PROBLEM TO WORK ON: Output, exactly and alone, the lines from the one containing "Email (375, 690)" through the last line of the material below, both ends included.

[RECORDED DATA — start]

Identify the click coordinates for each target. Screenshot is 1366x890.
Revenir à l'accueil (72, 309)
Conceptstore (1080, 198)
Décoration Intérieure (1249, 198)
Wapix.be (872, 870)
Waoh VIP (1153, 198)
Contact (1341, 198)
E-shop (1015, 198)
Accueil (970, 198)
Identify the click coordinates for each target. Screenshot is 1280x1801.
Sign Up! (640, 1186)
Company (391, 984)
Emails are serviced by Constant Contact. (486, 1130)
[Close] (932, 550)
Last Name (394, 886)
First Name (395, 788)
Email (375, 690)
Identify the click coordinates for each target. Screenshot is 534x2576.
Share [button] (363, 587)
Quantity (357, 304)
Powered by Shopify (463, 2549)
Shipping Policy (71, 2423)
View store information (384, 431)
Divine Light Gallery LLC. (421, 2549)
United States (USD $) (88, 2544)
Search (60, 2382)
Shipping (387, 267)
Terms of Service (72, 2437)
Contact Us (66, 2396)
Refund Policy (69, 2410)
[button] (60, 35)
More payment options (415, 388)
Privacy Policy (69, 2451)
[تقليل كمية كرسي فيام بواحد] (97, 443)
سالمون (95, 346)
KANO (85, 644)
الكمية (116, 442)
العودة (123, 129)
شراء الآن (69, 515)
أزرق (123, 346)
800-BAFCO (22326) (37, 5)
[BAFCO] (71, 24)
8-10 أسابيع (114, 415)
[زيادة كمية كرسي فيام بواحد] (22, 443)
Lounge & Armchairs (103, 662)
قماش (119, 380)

[RECORDED DATA — finish]

ANSWER TO THE PROBLEM:
Email (375, 690)
Identify the click coordinates for each target. Screenshot is 534x2576.
Share [button] (363, 587)
Quantity (357, 304)
Powered by Shopify (463, 2549)
Shipping Policy (71, 2423)
View store information (384, 431)
Divine Light Gallery LLC. (421, 2549)
United States (USD $) (88, 2544)
Search (60, 2382)
Shipping (387, 267)
Terms of Service (72, 2437)
Contact Us (66, 2396)
Refund Policy (69, 2410)
[button] (60, 35)
More payment options (415, 388)
Privacy Policy (69, 2451)
[تقليل كمية كرسي فيام بواحد] (97, 443)
سالمون (95, 346)
KANO (85, 644)
الكمية (116, 442)
العودة (123, 129)
شراء الآن (69, 515)
أزرق (123, 346)
800-BAFCO (22326) (37, 5)
[BAFCO] (71, 24)
8-10 أسابيع (114, 415)
[زيادة كمية كرسي فيام بواحد] (22, 443)
Lounge & Armchairs (103, 662)
قماش (119, 380)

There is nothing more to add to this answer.